--- START ---
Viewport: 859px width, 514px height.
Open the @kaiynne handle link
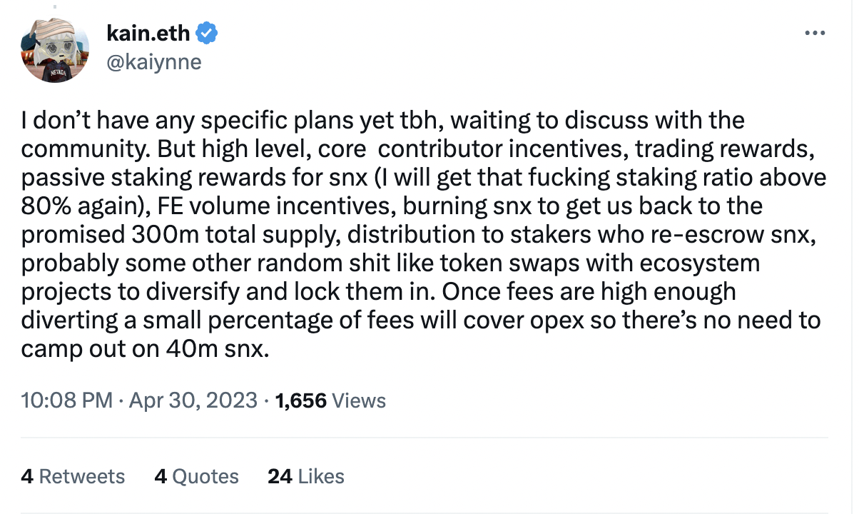pyautogui.click(x=153, y=62)
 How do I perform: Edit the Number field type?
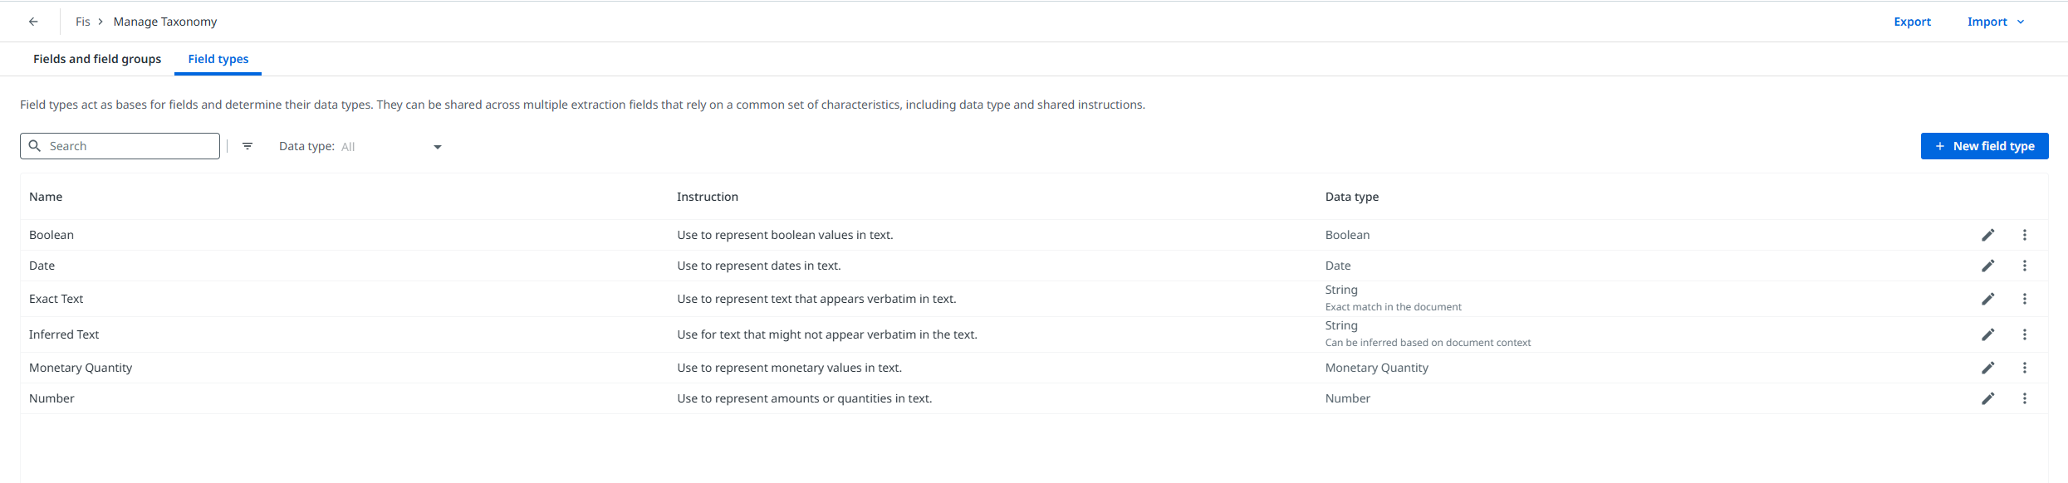(x=1987, y=398)
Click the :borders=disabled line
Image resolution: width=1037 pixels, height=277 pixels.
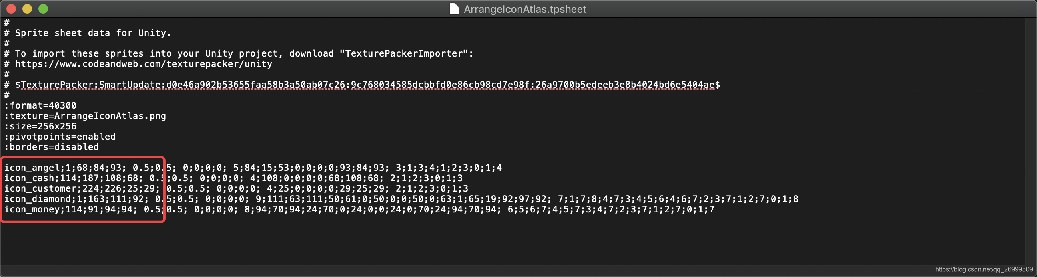[52, 147]
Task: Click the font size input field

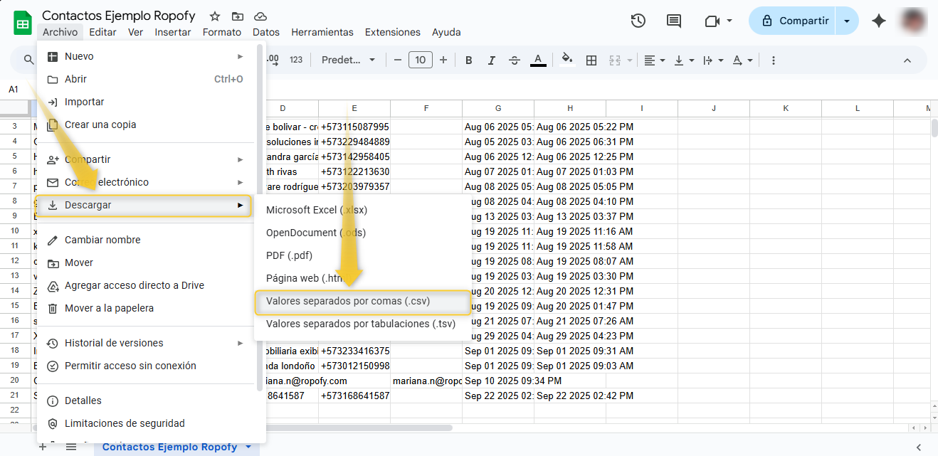Action: (x=420, y=60)
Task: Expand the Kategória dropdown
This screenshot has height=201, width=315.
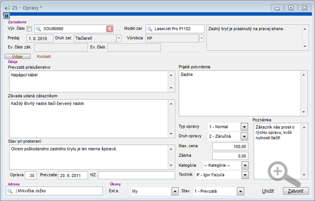Action: coord(244,165)
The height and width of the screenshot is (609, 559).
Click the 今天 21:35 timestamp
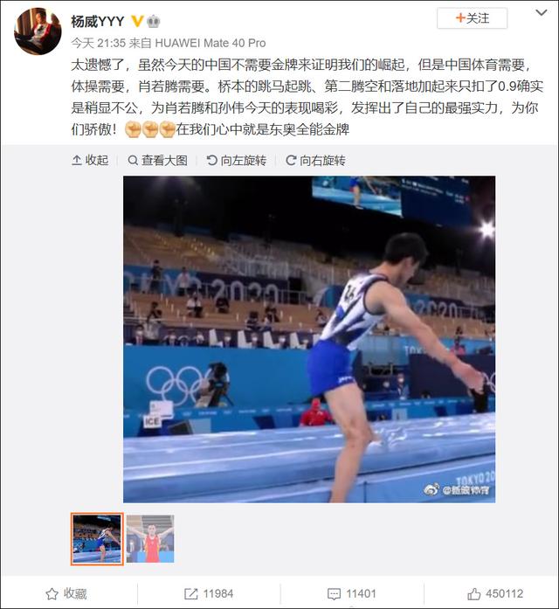tap(98, 43)
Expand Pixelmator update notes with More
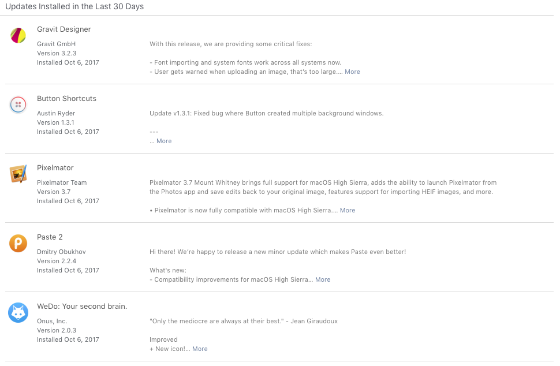 [348, 210]
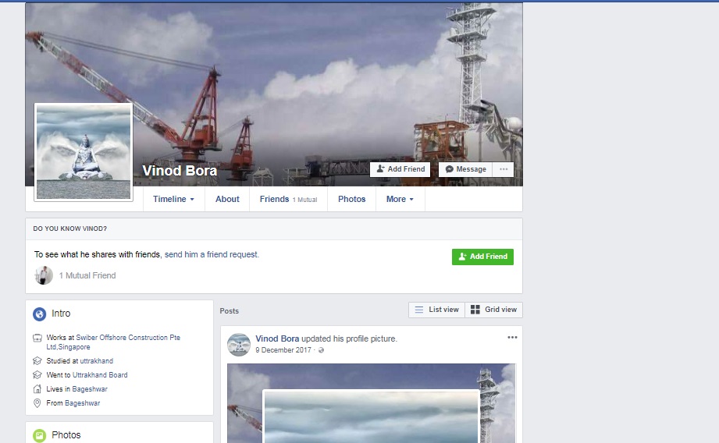Click the globe icon beside Intro
719x443 pixels.
point(40,314)
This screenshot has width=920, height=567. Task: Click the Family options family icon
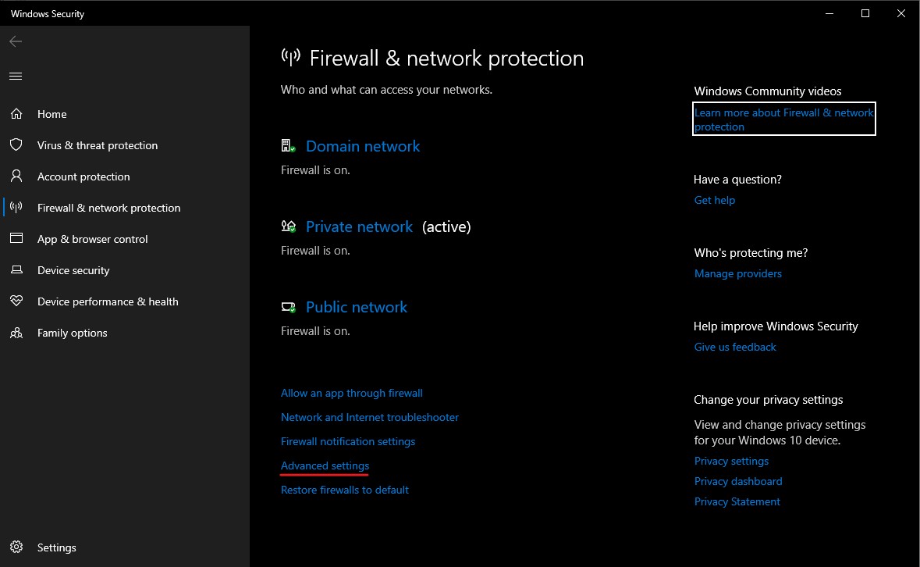coord(16,333)
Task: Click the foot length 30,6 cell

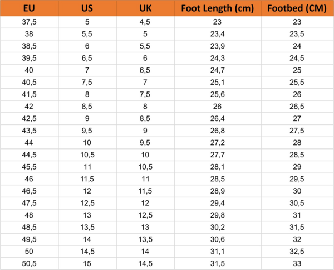Action: point(217,239)
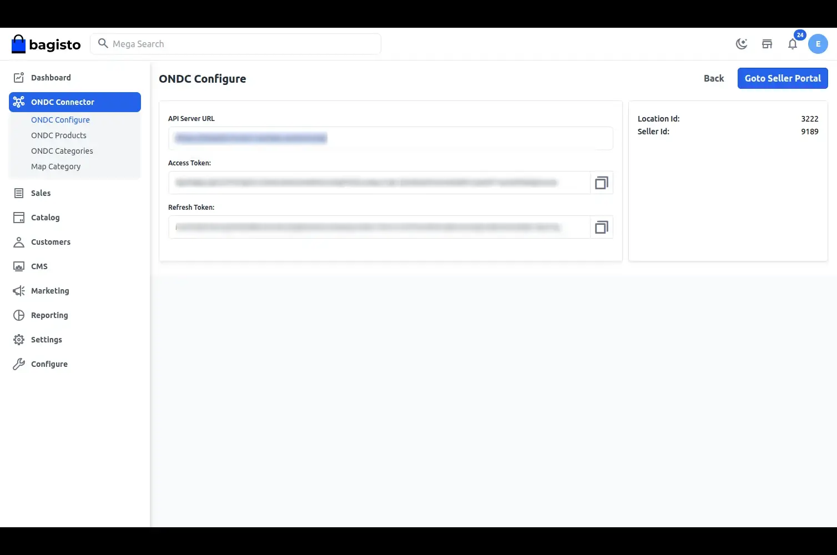The height and width of the screenshot is (555, 837).
Task: Open ONDC Products from the sidebar
Action: tap(58, 135)
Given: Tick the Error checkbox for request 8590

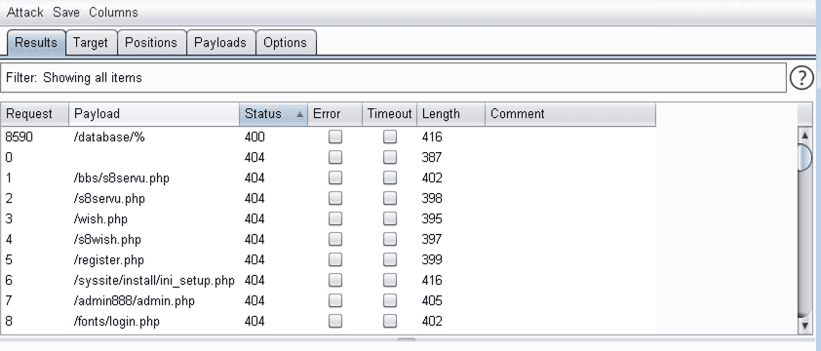Looking at the screenshot, I should point(335,137).
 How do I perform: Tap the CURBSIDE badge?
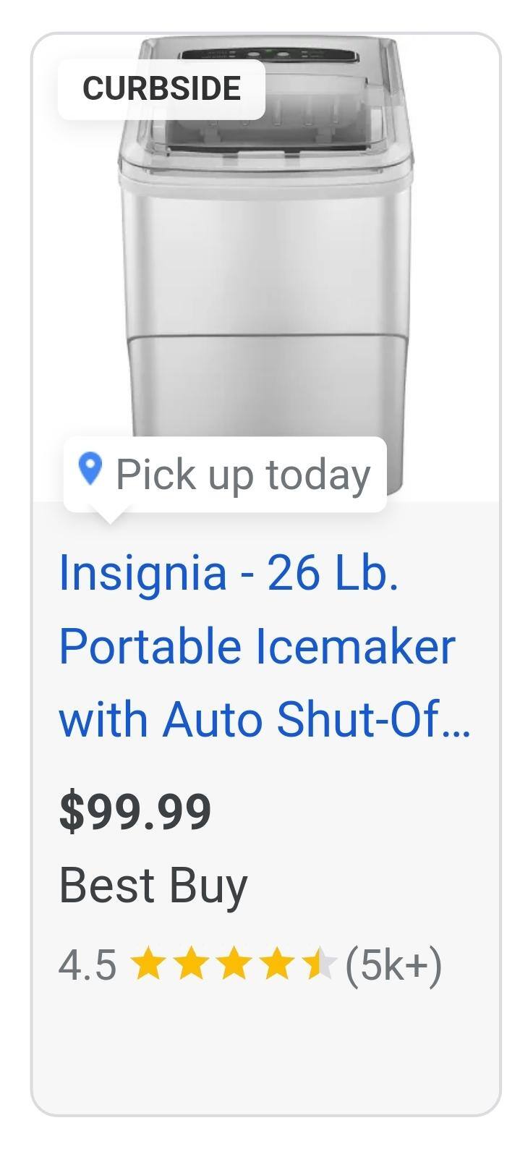161,88
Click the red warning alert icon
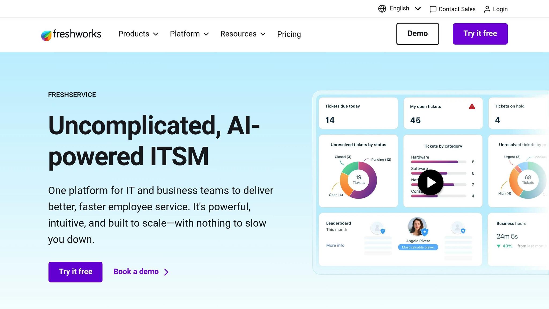Screen dimensions: 549x309 point(472,106)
--- END ---
THE TASK:
Repeat every record precisely. Any picture among them stays out of the copy.

ANSWER SECTION:
Viewport: 859px width, 514px height.
Open the @kaiynne handle link
pyautogui.click(x=153, y=62)
 How do I perform: Edit the Number field type?
(x=1987, y=398)
Click the :borders=disabled line
Image resolution: width=1037 pixels, height=277 pixels.
[52, 147]
Task: Click the font size input field

Action: (x=420, y=60)
Task: Expand the Kategória dropdown
This screenshot has height=201, width=315.
Action: coord(244,165)
The height and width of the screenshot is (609, 559).
Click the 今天 21:35 timestamp
tap(98, 43)
Expand Pixelmator update notes with More
 [348, 210]
Click the globe icon beside Intro
719x443 pixels.
point(40,314)
This screenshot has width=920, height=567. Task: Click the Family options family icon
coord(16,333)
Task: Click the foot length 30,6 cell

Action: point(217,239)
The height and width of the screenshot is (555, 837).
Task: Open ONDC Products from the sidebar
Action: tap(58, 135)
Given: Tick the Error checkbox for request 8590

Looking at the screenshot, I should point(335,137).
 How do I perform: Tap the CURBSIDE badge?
161,88
Click the red warning alert icon
Screen dimensions: 549x309 point(472,106)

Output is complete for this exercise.